3. Landlocked Property
In the United States, there is no such thing as a landlocked property. That being said, there are properties that appear to be landlocked because there’s no way to access them from the road. In these situations, a right-of-way easement is created to allow unencumbered access to the landlocked property.
If you’re the one buying the “landlocked” property, these easements are generally not a point of concern. However, as a seller, right-of-way easements can hurt the value of your land and create an additional expense maintaining that strip of Earth you can’t use for other purposes.
Buying a house in a subdivision is easy because the land has already been surveyed and small metal pins placed at the corners of the lots. Even if your bank wanted some sort of survey done for a single family home purchase, all the surveyor has to do is find those pins and mark them. Ultimately, they’ll record your property as something like “Lot 12, Smith’s Addition, Your Town, State.”
When it comes to land, the story is very different. First, a surveyor has to do a bit of research beforehand to figure out where the parcel’s boundaries should be. Land is one of those things that can stay in families for decades, or even longer. Depending on where you live, that empty property could reasonably still be held by the original family to take title. It creates a significant challenge for surveyors.
Regardless, you need that survey to ensure that the land you’re buying is the land you think you’re buying. The surveyor can also verify the easements you’ve been told exist. Once that’s established and everyone is in agreement, you can go to Closing with confidence.
5. Adverse Possession
There’s nothing in the real estate sphere as confusing and infuriating as adverse possession. This is a situation where someone, often a neighbor, has managed to somehow use your land without your permission over a long period of time. Through a series of events, they then become the legal owner. And you won’t see one red cent ever.
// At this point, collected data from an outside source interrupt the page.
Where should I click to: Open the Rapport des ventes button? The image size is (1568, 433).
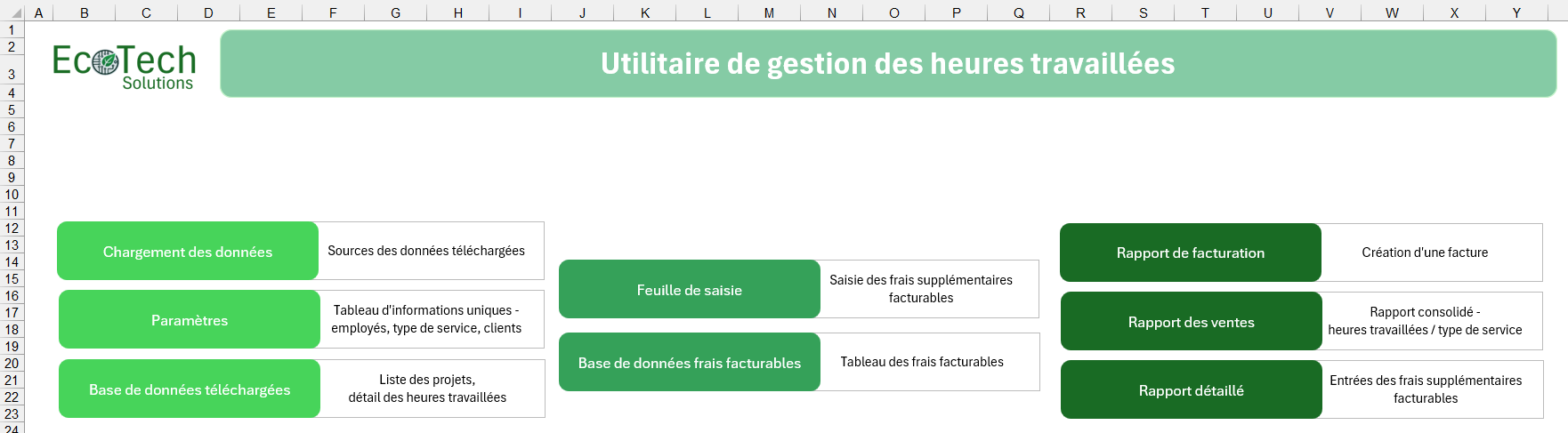[x=1191, y=322]
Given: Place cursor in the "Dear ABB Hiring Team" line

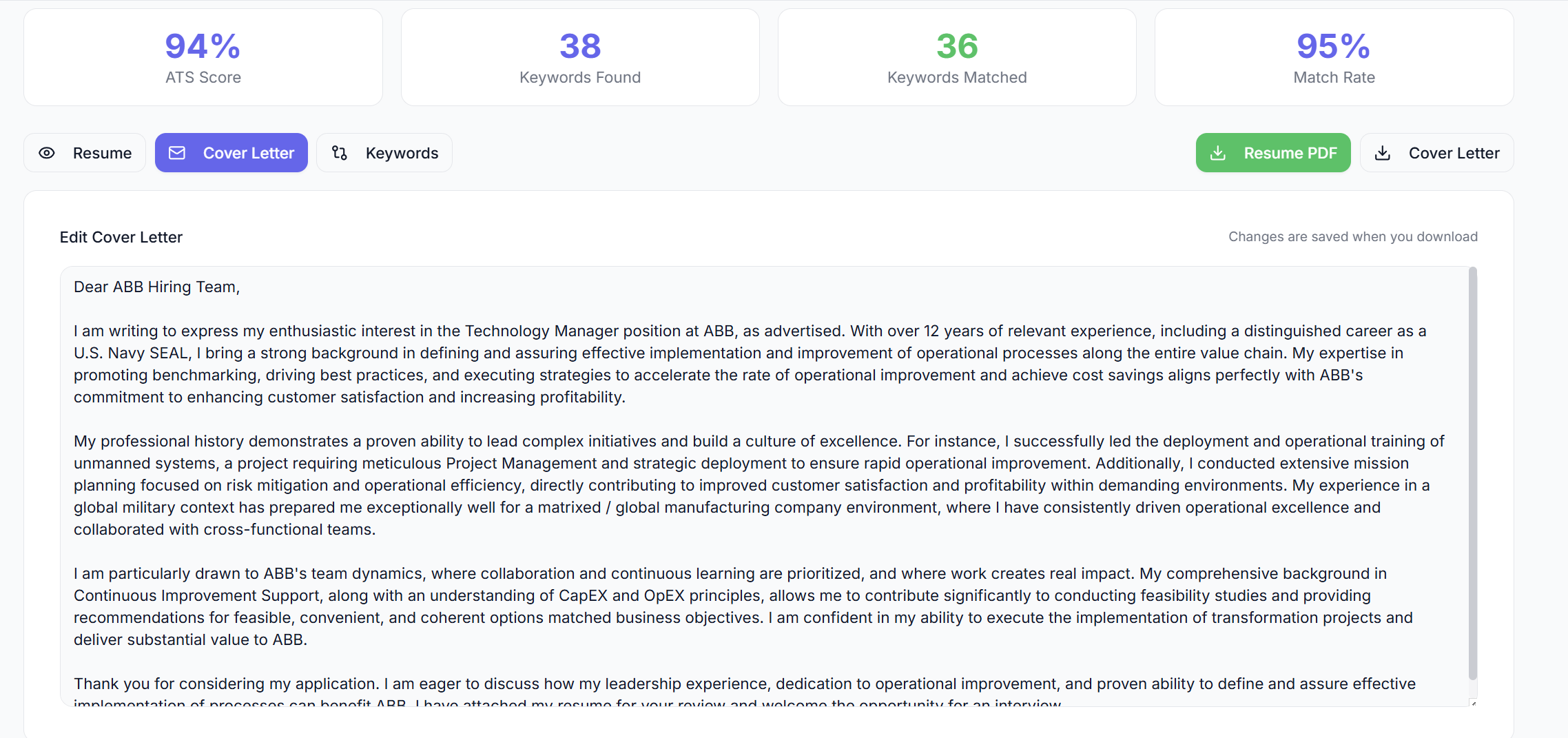Looking at the screenshot, I should [x=157, y=287].
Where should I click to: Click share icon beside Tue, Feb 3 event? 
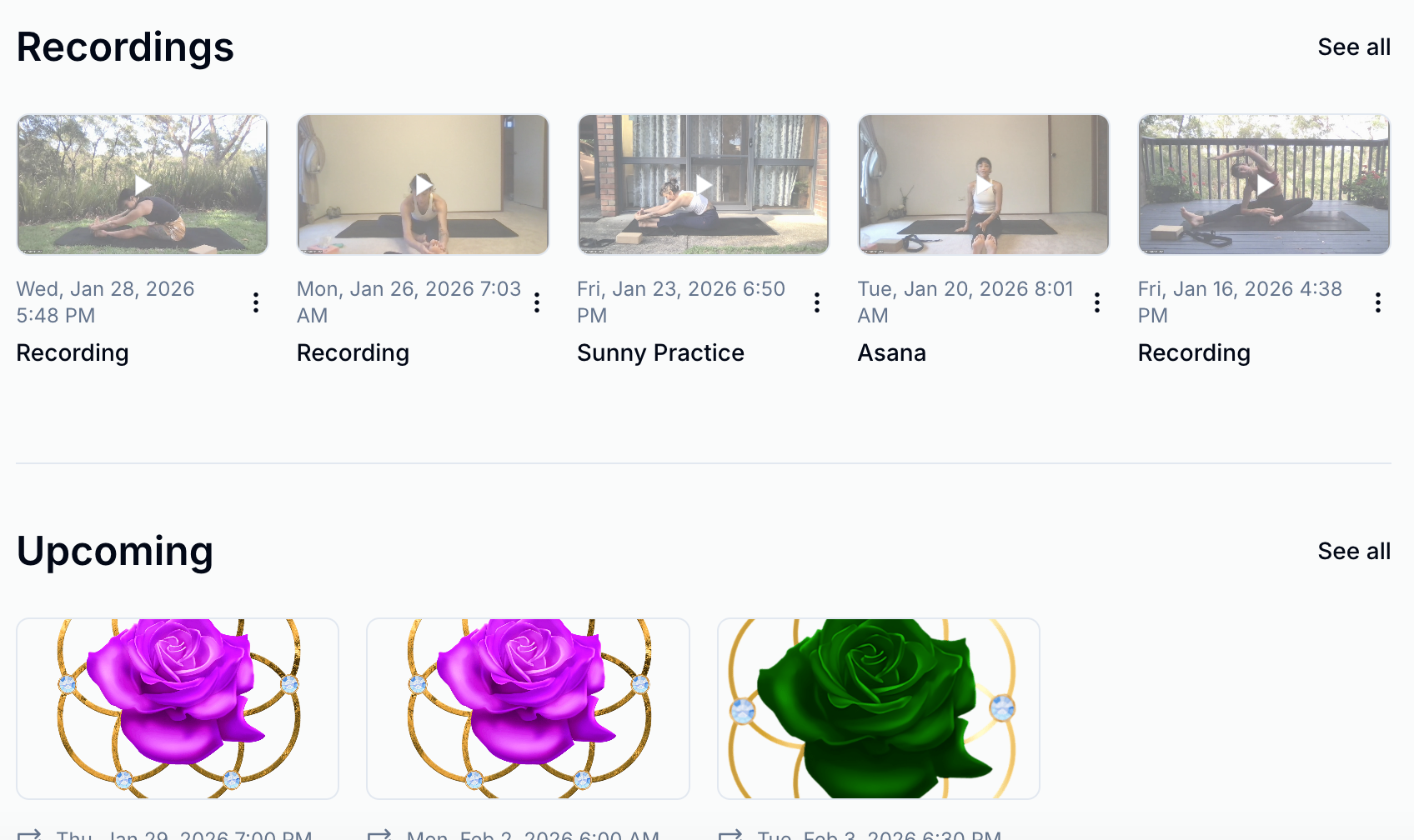730,834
This sometimes happens in urban and suburban neighborhoods when a homeowner installs a fence, for example. They may not even realize they’ve crossed the lot line. It’s nowhere near the same issue as it is when you’re buying land. Acreages can see significant shrinkage if a fence is even a few feet over the line. If the lot line is 300 feet long and the neighbor is intruding by two feet, that’s 600 square feet that you no longer control and may be at risk of losing.
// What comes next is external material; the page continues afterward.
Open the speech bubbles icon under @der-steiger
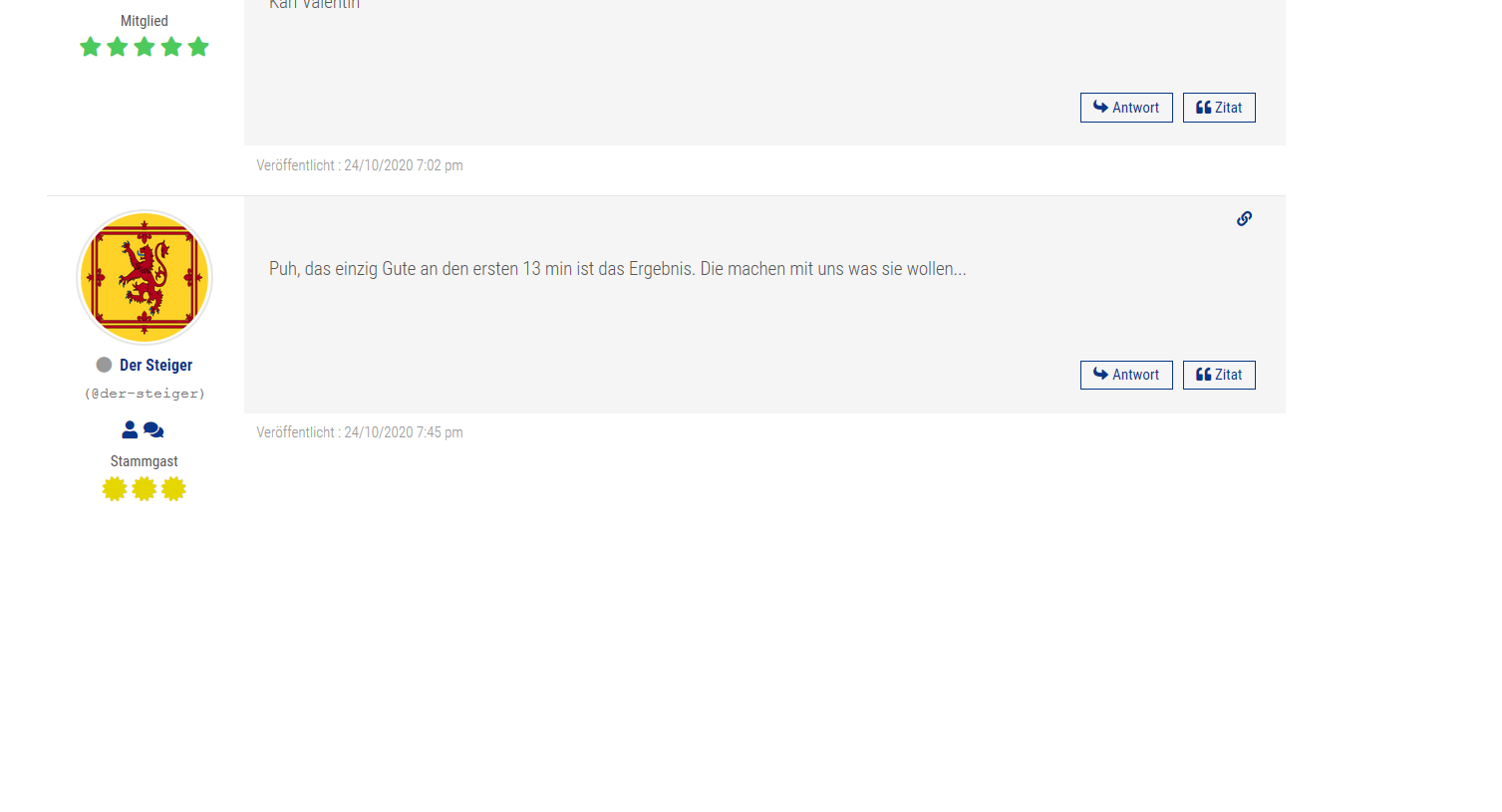1502x812 pixels. pos(153,429)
Fortunately, if you catch the problem early, you can take actions to reclaim your land and rid yourself of your accidental squatter (because, let’s face it, most of the time it is an accident).
Step 1: Ask the neighbor nicely to move their fence. Show them your survey so they can see where the fence should be.
Step 2: Post “No:Trespassing” signs that are visible to the neighbor. This removes the “hostile claim” condition of a successful adverse possession claim. “Hostile” in this situation means that they’re using your land against your will.
Step 3: If the neighbor needs to continue to use the land for some reason, have them sign a land lease and demand a small rental fee. Again, this will remove the hostile claim condition, but in a much more concrete way.
Step 4: Lawyer up because it’s time to take this thing to court. Although the time that a squatter must occupy property to take it as their own varies, the sooner these issues are addressed, the better. The court can force your neighbor the squatter to move his fence to where it belongs.
No one wants to take their neighbors to court, so try everything else first. If you and the neighbor can come to an amicable agreement about the fence placement, you’ll be in a much better place to have a harmonious long term relationship with them.